This is really cool!
Im a big fan of your projects bro
I love that you only use one shader, I can't even imagine modern Unreal games using literally thousands. There is also something to be said about keeping things (games) simple, and mastering the basics/essentials without the necessity of adding a million other technological tools. I think part of why I love Mooselutions and Stardew Valley so much is because both games are inspired by that level of mastering the basics as opposed to adding unnecessary gameplay mechanics. I'm not finished with this video yet, but I'll keep coming back to it because your content is always the best.
Glad you enjoyed it, and yeah, that's been my driving philosophy behind this project since inception. I want to use the commercial endeavor of making a game as a kind of masterclass in game development. If I'm not learning, it's no longer interesting to me.
The biggest advantage of making your own game engine is because it is fun, the second one being to learn to be a better game developer ( aka not designer ). The biggest problem is trying to make Unity, Godot or Unreal... you're not going to make it if its for a game, you're not.... just make a specialized game engine for a game archetype.
Yup. Make a game and the "engine" is just whatever you need to make that game work :-)
Great trailer, this looks amazing!
Thanks! Just making a few changes to juice it up before some sales and Super MAGFest
I'd like to think that I'm programming the hard way, for someone of my disposition, by using a managed C# API to make games with rather than using GameMaker or Unity, but you're on a whole 'nother level of hard. I'll have to consider you're way of doing it after a certain level of fluency and confidence with what I'm doing now.
I'll just put it out there that it might not be as hard as you think it is. When you work directly with memory and graphics apis, there's usually less to deal with and it's simpler. Oddly, my most frustrating moments are when I have to pop up to use some library like Apple's UIKit because there's so much magic going on under the hood and you just have to guess until the thing works.
I've been a programmer by trade since the early 80s (started on 8 bit computers), and now that I am retired I decided to make some games as a hobby. I've worked on commercial games before but we always had a team of artists, and now that it is just me, I am faced with the challenge that you went through. I can program in any language from assembly, to C, C++, C# etc, but I am terrible at art. Your video is VERY GOOD at providing suggestions for people in our situation. Well done! PS: One of the applications I worked on as a programmer in the 90s was, believe it or not, Adobe Photoshop. Kind of ironic that I can not create art, but helped develop applications artists use. LOL
Glad you found the video useful :-). Yeah, you've just gotta go with the skills you know you're good at. I've been working with an artist recently, and it's so refreshing to just have someone do that part so I can focus on game design and the business.

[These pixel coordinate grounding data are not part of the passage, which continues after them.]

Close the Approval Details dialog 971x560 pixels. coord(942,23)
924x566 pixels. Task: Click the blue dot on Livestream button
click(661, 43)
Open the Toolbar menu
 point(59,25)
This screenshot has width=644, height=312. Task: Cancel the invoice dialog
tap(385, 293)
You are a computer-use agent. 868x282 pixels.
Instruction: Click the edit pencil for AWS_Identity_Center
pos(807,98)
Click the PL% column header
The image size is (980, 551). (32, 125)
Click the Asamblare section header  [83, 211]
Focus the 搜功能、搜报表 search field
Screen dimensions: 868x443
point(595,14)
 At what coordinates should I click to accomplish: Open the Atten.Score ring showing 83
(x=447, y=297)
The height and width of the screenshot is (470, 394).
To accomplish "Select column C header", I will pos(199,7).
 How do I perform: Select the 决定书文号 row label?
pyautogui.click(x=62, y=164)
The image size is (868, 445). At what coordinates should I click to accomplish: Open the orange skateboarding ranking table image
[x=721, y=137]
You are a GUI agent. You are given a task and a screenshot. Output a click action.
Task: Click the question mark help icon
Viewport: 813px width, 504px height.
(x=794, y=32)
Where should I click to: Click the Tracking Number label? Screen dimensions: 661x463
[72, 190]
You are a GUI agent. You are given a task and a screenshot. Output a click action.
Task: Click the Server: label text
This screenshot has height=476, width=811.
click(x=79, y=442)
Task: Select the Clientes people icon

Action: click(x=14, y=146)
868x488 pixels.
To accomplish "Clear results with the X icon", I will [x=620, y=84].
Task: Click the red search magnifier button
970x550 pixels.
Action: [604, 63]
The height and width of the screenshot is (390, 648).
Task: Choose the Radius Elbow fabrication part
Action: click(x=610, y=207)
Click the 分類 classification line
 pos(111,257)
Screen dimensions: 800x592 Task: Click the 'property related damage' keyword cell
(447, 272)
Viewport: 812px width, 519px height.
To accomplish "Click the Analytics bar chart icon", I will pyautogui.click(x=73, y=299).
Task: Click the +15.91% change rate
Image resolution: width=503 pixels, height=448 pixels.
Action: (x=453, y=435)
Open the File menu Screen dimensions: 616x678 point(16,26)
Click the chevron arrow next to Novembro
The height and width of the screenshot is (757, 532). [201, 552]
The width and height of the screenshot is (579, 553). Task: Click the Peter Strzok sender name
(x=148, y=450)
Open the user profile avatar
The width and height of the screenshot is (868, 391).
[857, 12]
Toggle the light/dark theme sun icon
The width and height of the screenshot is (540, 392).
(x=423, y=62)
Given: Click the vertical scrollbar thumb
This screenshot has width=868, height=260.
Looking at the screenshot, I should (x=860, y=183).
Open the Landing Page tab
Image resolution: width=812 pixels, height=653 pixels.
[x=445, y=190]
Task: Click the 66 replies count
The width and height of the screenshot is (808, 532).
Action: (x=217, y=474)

Do you know why you don't have to make your app a bundle when using sdl or glfw, which uses cocoa behind the scenes for the mac backend? Input doesn't get lost when using these libraries. Why?
I don't. Maybe they do it for you? A bundle is just a folder structure. If you make a directory on Mac OS and add the .app extension, congratulations it's a bundle.
20:35 This is why I have begun contemplating the idea of writing my own design program. I have been relying on Figma for my board game designs, and I have about 5 projects in it which are worth something to me and have invested a lot of time into. Recently Figma lost one of my files and there is nothing to be done about it. It's just gone. It made me realize I would be much happier if I actually owned all this data and could back it up however I want to. For website designs I'm okay using Figma, since the final product will be a website and not a prototype, so once the prototype is sorta finished, it's worthless and can be discarded. But a game and an entire manual and sets of cards, assets, graphics and icons are going to always be useful.
sokoban
I know my comment is super old but is there a planned road map for this? I’m self taught, majoring in something completely different in college, but I wanna get into programming and coding, I’d rather learn it the hard way and learn it the right way, is there a specific book or video series, I’m watching cs50 right now, but I don’t know if that’s good enough?
It depends entirely on your goals and interests. I happen to be interested in games, so I started prototyping my game ideas by following along with Handmade Hero by Casey Muratori. Casey has a ton of great content that's no bullshit, straight talk about how computers work. It helps that he's a really great teacher and mentor as well. If you have broader interests outside of programming (for example game design or software entrepreneurship), it gets more challenging to find good content. With game design in particular, there's a pretty big distinction between an "industry" designer who makes games for a large company like Blizzard vs. a game designer who I respect, like Michal Kovarik (the creator of Factorio) or Jonathan Blow (creator of Braid and The Witness). The latter have brought game design into the next century, while the former takes a "safe" path for people who primarily want to be employed and make a stable paycheck. For me, the best thing has always been to work on a project I'm passionate about. I use that as the vehicle for learning, and it becomes its own road map. That was the case for the first game I released on Steam, Mooselutions. I had to learn so much to release that game, and it has now given me the tools to approach a new game with a more ambitious scope.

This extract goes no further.